Consigne 1
Recopiez sans rien changer le passage du texte fourni qui commence aux mots « L’Etat entrepreneur de » et s'arrête après « mettre en grève. ».
Consigne 2
Répondez brièvement, d'après le texte fourni :
(a) Quelles eaux minérales l'État vend-il ?
(b) En quoi la France serait-elle bientôt transformée, selon le texte ?
(c) Quelle imprimerie l'État dirige-t-il ?

Texte fourni
L’Etat entrepreneur de transports, de dépêches, fabricant de tabac, de cartes à jouer, d’allumettes, est industriel ; l’État vendant les eaux minérales de Vichy, d’Aix-les-Bains, de Vals, les céramiques de Sèvres, les bronzes et médailles de la Monnaie, les gravures du Louvre, du papier timbré, dirigeant l’imprimerie Nationale, etc., est commerçant, et nul doute que les ouvriers et employés d’un commerçant n’aient le droit de se mettre en grève.

Avec cette théorie du fonctionnarisme universel, demain on arriverait à proclamer que les chemins de fer, les omnibus, les eaux, le gaz, les petites voitures, etc. étant des services publics, les employés n’ont pas le droit de se mettre en grève, et bientôt la France serait transformée en une vaste caserne, comme l’Allemagne. Cela est impossible ; que l’État renonce à tous ses petits commerces et monopoles ou qu’il laisse son personnel attaché à ces industries et commerces se mettre librement en grève.

Jeu de données

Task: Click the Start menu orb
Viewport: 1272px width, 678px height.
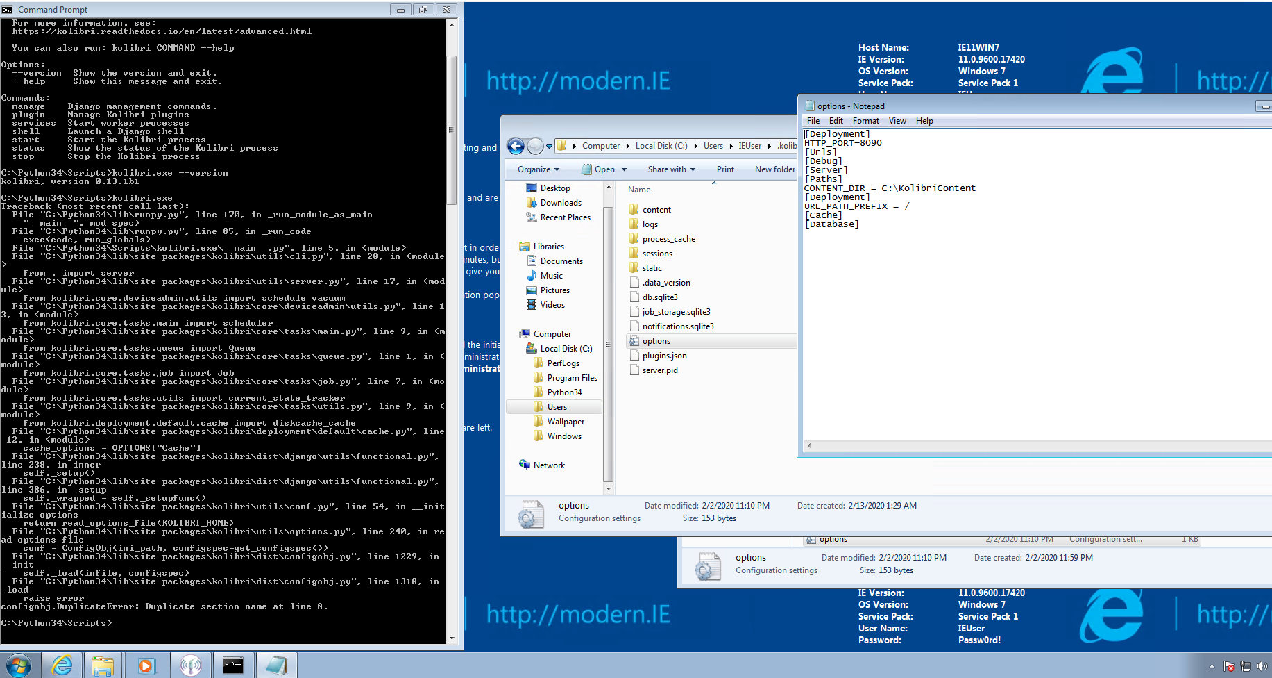Action: click(x=19, y=665)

Bonne réponse 1
L’Etat entrepreneur de transports, de dépêches, fabricant de tabac, de cartes à jouer, d’allumettes, est industriel ; l’État vendant les eaux minérales de Vichy, d’Aix-les-Bains, de Vals, les céramiques de Sèvres, les bronzes et médailles de la Monnaie, les gravures du Louvre, du papier timbré, dirigeant l’imprimerie Nationale, etc., est commerçant, et nul doute que les ouvriers et employés d’un commerçant n’aient le droit de se mettre en grève.

Bonne réponse 2
(a) Les eaux de Vichy, d'Aix-les-Bains et de Vals.
(b) En une vaste caserne, comme l'Allemagne.
(c) L'imprimerie Nationale.